##### Source records
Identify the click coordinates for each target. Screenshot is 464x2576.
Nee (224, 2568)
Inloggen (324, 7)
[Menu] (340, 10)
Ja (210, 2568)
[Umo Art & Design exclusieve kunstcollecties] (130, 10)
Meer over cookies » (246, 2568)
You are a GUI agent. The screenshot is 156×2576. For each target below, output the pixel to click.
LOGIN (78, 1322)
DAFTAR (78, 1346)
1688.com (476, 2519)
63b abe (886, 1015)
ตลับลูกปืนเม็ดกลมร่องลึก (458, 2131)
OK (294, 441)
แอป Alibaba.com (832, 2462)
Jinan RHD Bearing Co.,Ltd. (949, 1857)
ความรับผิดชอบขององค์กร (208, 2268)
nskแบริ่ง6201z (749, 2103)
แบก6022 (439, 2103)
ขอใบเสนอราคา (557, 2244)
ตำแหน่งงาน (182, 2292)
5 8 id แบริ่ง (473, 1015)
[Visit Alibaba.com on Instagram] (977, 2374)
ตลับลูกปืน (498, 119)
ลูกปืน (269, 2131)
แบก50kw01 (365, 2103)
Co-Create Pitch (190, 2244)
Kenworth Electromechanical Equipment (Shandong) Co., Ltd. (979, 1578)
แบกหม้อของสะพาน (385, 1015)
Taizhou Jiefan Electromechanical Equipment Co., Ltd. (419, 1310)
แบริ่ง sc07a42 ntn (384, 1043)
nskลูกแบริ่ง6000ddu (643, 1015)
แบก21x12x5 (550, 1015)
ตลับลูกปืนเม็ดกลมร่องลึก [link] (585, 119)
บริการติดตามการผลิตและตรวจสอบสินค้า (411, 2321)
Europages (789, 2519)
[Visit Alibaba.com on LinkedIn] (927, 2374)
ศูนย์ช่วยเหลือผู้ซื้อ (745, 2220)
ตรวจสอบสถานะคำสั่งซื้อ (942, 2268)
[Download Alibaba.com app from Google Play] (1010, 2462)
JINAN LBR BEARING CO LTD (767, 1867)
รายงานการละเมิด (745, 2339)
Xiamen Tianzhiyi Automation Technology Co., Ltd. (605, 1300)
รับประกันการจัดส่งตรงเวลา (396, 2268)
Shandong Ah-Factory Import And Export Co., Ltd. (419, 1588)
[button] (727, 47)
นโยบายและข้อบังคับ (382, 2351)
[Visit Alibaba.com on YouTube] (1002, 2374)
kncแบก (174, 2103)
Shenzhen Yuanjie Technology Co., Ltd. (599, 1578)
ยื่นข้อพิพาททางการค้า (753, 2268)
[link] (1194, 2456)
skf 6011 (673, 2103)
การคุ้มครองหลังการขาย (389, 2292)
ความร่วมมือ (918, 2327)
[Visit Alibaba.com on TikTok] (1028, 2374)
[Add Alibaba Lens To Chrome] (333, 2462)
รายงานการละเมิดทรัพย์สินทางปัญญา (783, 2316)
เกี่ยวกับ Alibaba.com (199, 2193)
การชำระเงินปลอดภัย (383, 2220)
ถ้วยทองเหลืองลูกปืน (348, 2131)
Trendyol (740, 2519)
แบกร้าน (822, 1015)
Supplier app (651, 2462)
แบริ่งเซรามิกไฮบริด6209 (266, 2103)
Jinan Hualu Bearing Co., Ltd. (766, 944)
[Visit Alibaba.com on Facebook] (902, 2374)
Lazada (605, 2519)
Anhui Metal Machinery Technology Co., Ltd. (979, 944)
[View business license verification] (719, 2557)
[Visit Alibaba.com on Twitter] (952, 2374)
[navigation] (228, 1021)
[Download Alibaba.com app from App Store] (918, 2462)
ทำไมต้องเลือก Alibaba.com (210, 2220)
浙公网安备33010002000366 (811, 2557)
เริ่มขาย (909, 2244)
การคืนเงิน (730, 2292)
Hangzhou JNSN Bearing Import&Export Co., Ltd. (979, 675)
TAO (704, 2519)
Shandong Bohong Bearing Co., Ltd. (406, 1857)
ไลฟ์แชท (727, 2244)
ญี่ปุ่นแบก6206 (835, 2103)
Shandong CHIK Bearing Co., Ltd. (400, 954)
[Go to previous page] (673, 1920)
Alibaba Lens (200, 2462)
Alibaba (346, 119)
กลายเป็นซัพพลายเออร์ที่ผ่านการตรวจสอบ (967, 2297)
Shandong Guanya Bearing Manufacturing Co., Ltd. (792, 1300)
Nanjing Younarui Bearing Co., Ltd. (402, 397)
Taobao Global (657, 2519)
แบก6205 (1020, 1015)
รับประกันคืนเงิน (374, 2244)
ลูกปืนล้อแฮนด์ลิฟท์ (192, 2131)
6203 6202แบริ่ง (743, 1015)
##########
## What to produce
With no line skipped, repeat the records exactly.

## Written answer
Identify the click coordinates for each target. Screenshot is 464x2576.
Nee (224, 2568)
Inloggen (324, 7)
[Menu] (340, 10)
Ja (210, 2568)
[Umo Art & Design exclusieve kunstcollecties] (130, 10)
Meer over cookies » (246, 2568)
You are a GUI agent. The screenshot is 156×2576. For each target below, output the pixel to click.
LOGIN (78, 1322)
DAFTAR (78, 1346)
1688.com (476, 2519)
63b abe (886, 1015)
ตลับลูกปืนเม็ดกลมร่องลึก (458, 2131)
OK (294, 441)
แอป Alibaba.com (832, 2462)
Jinan RHD Bearing Co.,Ltd. (949, 1857)
ความรับผิดชอบขององค์กร (208, 2268)
nskแบริ่ง6201z (749, 2103)
แบก6022 (439, 2103)
ขอใบเสนอราคา (557, 2244)
ตำแหน่งงาน (182, 2292)
5 8 id แบริ่ง (473, 1015)
[Visit Alibaba.com on Instagram] (977, 2374)
ตลับลูกปืน (498, 119)
ลูกปืน (269, 2131)
แบก50kw01 (365, 2103)
Co-Create Pitch (190, 2244)
Kenworth Electromechanical Equipment (Shandong) Co., Ltd. (979, 1578)
แบกหม้อของสะพาน (385, 1015)
Taizhou Jiefan Electromechanical Equipment Co., Ltd. (419, 1310)
แบริ่ง sc07a42 ntn (384, 1043)
nskลูกแบริ่ง6000ddu (643, 1015)
แบก21x12x5 (550, 1015)
ตลับลูกปืนเม็ดกลมร่องลึก [link] (585, 119)
บริการติดตามการผลิตและตรวจสอบสินค้า (411, 2321)
Europages (789, 2519)
[Visit Alibaba.com on LinkedIn] (927, 2374)
ศูนย์ช่วยเหลือผู้ซื้อ (745, 2220)
ตรวจสอบสถานะคำสั่งซื้อ (942, 2268)
[Download Alibaba.com app from Google Play] (1010, 2462)
JINAN LBR BEARING CO LTD (767, 1867)
รายงานการละเมิด (745, 2339)
Xiamen Tianzhiyi Automation Technology Co., Ltd. (605, 1300)
รับประกันการจัดส่งตรงเวลา (396, 2268)
Shandong Ah-Factory Import And Export Co., Ltd. (419, 1588)
[button] (727, 47)
นโยบายและข้อบังคับ (382, 2351)
[Visit Alibaba.com on YouTube] (1002, 2374)
kncแบก (174, 2103)
Shenzhen Yuanjie Technology Co., Ltd. (599, 1578)
ยื่นข้อพิพาททางการค้า (753, 2268)
[link] (1194, 2456)
skf 6011 (673, 2103)
การคุ้มครองหลังการขาย (389, 2292)
ความร่วมมือ (918, 2327)
[Visit Alibaba.com on TikTok] (1028, 2374)
[Add Alibaba Lens To Chrome] (333, 2462)
รายงานการละเมิดทรัพย์สินทางปัญญา (783, 2316)
เกี่ยวกับ Alibaba.com (199, 2193)
การชำระเงินปลอดภัย (383, 2220)
ถ้วยทองเหลืองลูกปืน (348, 2131)
Trendyol (740, 2519)
แบกร้าน (822, 1015)
Supplier app (651, 2462)
แบริ่งเซรามิกไฮบริด6209 (266, 2103)
Jinan Hualu Bearing Co., Ltd. (766, 944)
[Visit Alibaba.com on Facebook] (902, 2374)
Lazada (605, 2519)
Anhui Metal Machinery Technology Co., Ltd. (979, 944)
[View business license verification] (719, 2557)
[Visit Alibaba.com on Twitter] (952, 2374)
[navigation] (228, 1021)
[Download Alibaba.com app from App Store] (918, 2462)
ทำไมต้องเลือก Alibaba.com (210, 2220)
浙公网安备33010002000366 (811, 2557)
เริ่มขาย (909, 2244)
การคืนเงิน (730, 2292)
Hangzhou JNSN Bearing Import&Export Co., Ltd. (979, 675)
TAO (704, 2519)
Shandong Bohong Bearing Co., Ltd. (406, 1857)
ไลฟ์แชท (727, 2244)
ญี่ปุ่นแบก6206 (835, 2103)
Shandong CHIK Bearing Co., Ltd. (400, 954)
[Go to previous page] (673, 1920)
Alibaba Lens (200, 2462)
Alibaba (346, 119)
กลายเป็นซัพพลายเออร์ที่ผ่านการตรวจสอบ (967, 2297)
Shandong Guanya Bearing Manufacturing Co., Ltd. (792, 1300)
Nanjing Younarui Bearing Co., Ltd. (402, 397)
Taobao Global (657, 2519)
แบก6205 (1020, 1015)
รับประกันคืนเงิน (374, 2244)
ลูกปืนล้อแฮนด์ลิฟท์ (192, 2131)
6203 6202แบริ่ง (743, 1015)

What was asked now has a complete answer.